## GIVEN INFORMATION
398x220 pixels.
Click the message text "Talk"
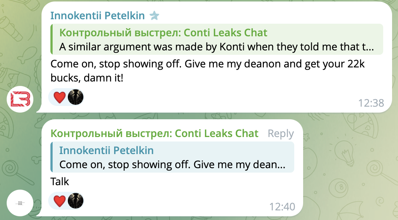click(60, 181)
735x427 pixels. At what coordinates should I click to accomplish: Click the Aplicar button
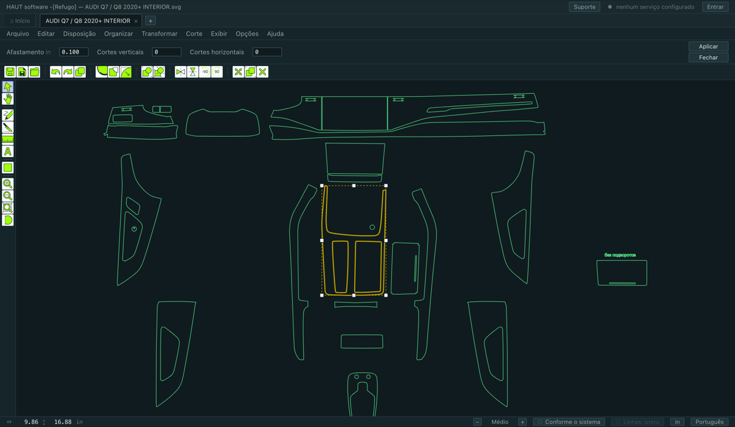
--
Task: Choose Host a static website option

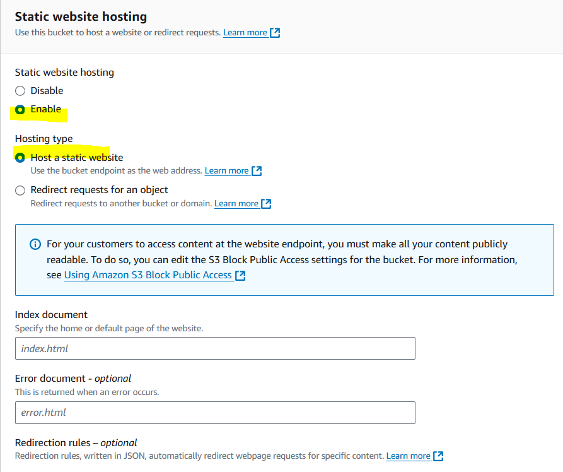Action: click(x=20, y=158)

## YOUR TASK
Would you please return all lines of the data that include the word "pixels"?

## PROBLEM SOLUTION
398x220 pixels.
735x427 pixels. At what coordinates should I click to accomplish: Click the Aplicar button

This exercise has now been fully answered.